One important freedom Montessori children have is the freedom to make mistakes. Instead of a big red “X” on their paper, children who make mistakes get feedback from reality: from the materials they are using. If a child tries to stack the blocks and fails, he is not judged by any other person. The tower just falls. That is enough. His own, internal motivation is what will drive him to try again, and his primary guide is his own mind. He must make the connection that the smaller blocks go on top before he can build the tower. He may observe the other students and possibly the teacher building the tower, but nobody is telling him what to do. He is free to try again immediately or to wait. There is no external pressure motivating him.
This trust in children’s innate (or, I would prefer to say, natural) desire to learn, to achieve, and to grow – in short, to be good – is analogous to the Positive Discipline principle of Assuming Positive Intent. You should assume, barring any evidence to the contrary, that your child is trying to solve a problem but just doesn’t have the skills yet, or has forgotten how. For example, if your toddler is banging his fork on the table, he’s probably not trying to irritate you. He might be hungry and not know how else to tell you, or he might be exploring the sound or the feel of the vibration of the fork. Your job is not to discipline him, but to try to read his signals with the assumption of positive intent, and to guide him towards the actions that will accomplish what he wants. A teacher’s job should not be to force learning upon the child. The child already wants to learn. What he needs is freedom within limits, and guidance.

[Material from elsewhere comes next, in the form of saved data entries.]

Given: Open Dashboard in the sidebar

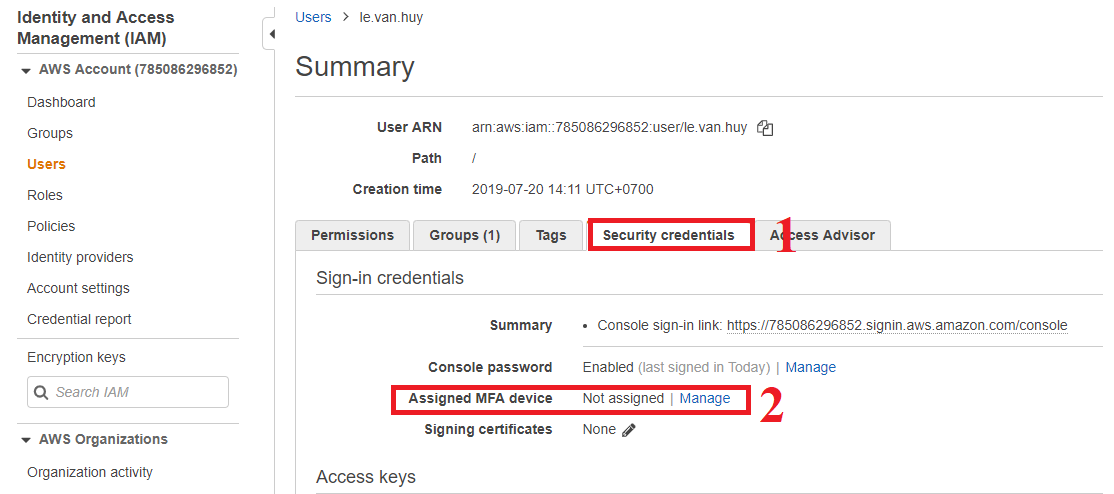Looking at the screenshot, I should tap(61, 102).
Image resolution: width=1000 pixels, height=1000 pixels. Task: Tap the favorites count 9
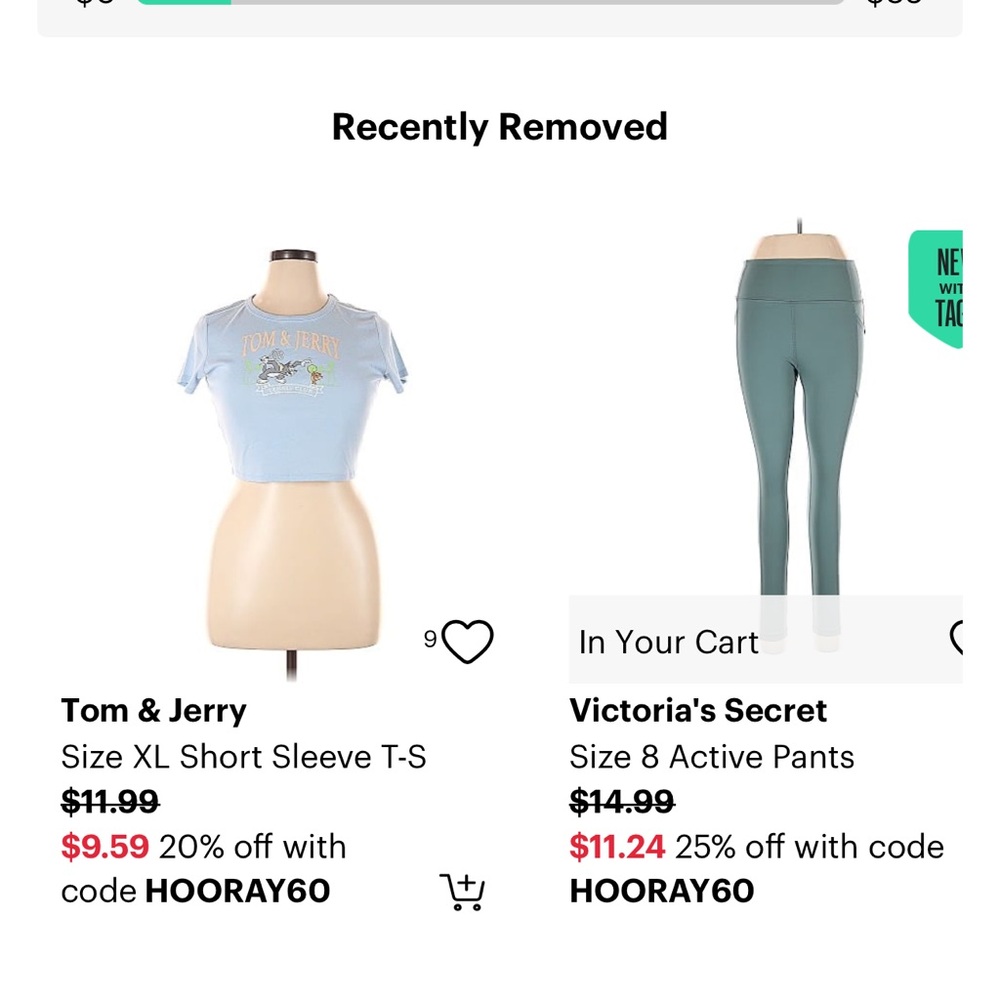click(430, 639)
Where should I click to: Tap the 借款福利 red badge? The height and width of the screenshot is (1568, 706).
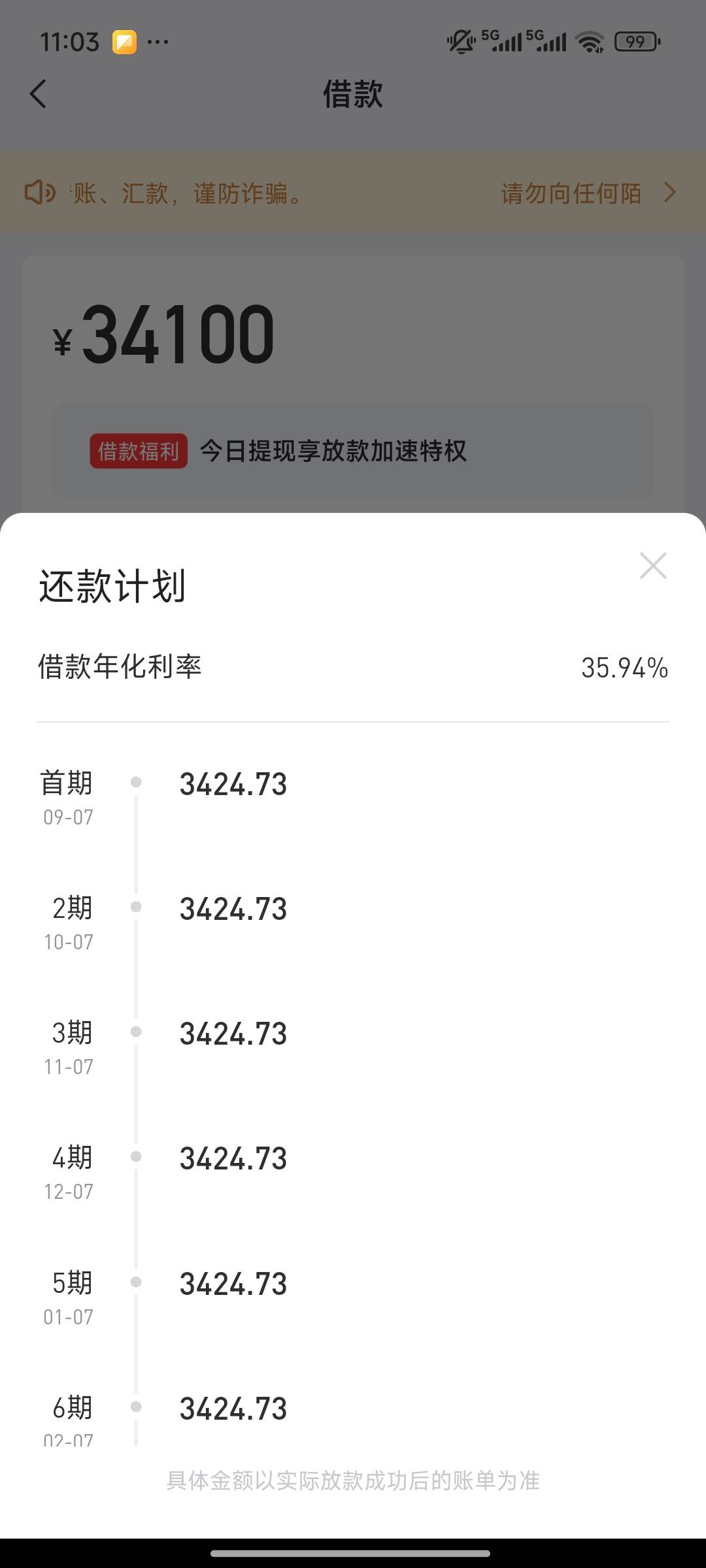click(x=139, y=451)
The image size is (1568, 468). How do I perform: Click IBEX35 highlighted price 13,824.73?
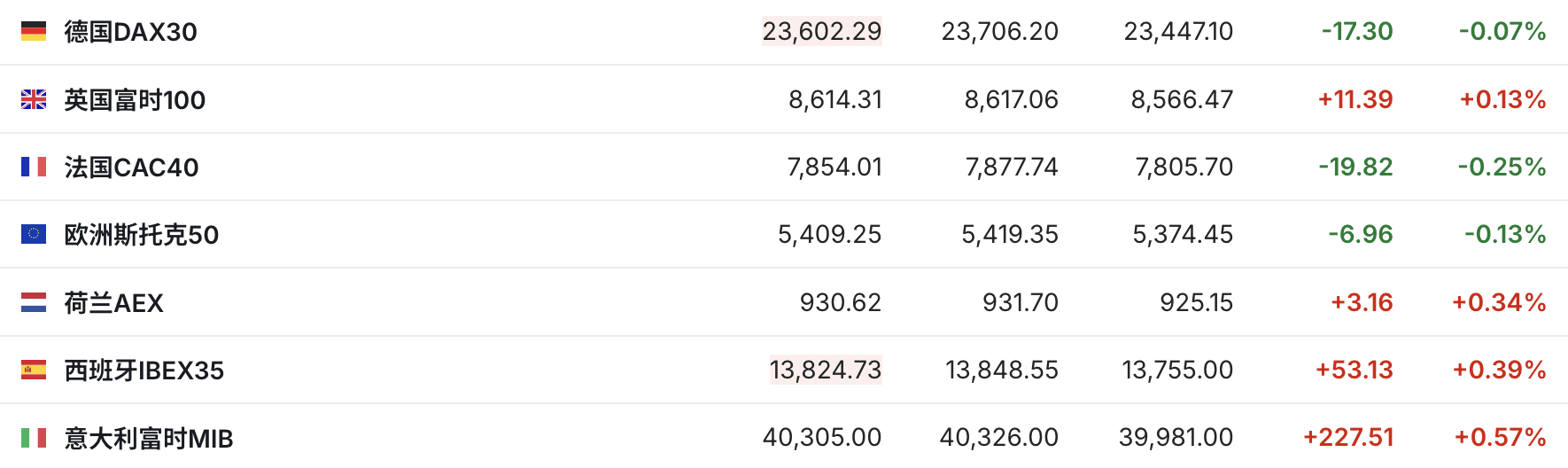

Why are Parenting by Authority and Educating by Authority so prevalent? What in the world makes anybody think that children need to be disciplined and forced to learn? There is so much evidence against this, that I can only guess that a deeply rooted premise is at work, and I suspect that it is the idea of Original Sin. I’d like to explore this idea more. I think it has enormous implications for parenting and education. I know that I have unconsciously accepted this premise. I fight it consciously, but it will take a lot more work to fully root it out. But I already see myself thinking about ways I might homeschool differently that I envision it now. Instead of telling Sammy what subject we will study for a semester, I may purchase all the materials I think are appropriate and set them up in a way that she can begin to explore them on her own, and see where it leads. I might break up the day into two, 3-hour study blocks, as they do in Montessori. I might let Sammy go a whole week studying only one subject, or I might require only that math be studied every day. I’m not sure yet. But I see two principles that can guide me: Let Reality be the Judge, and Trust Internal Motivation.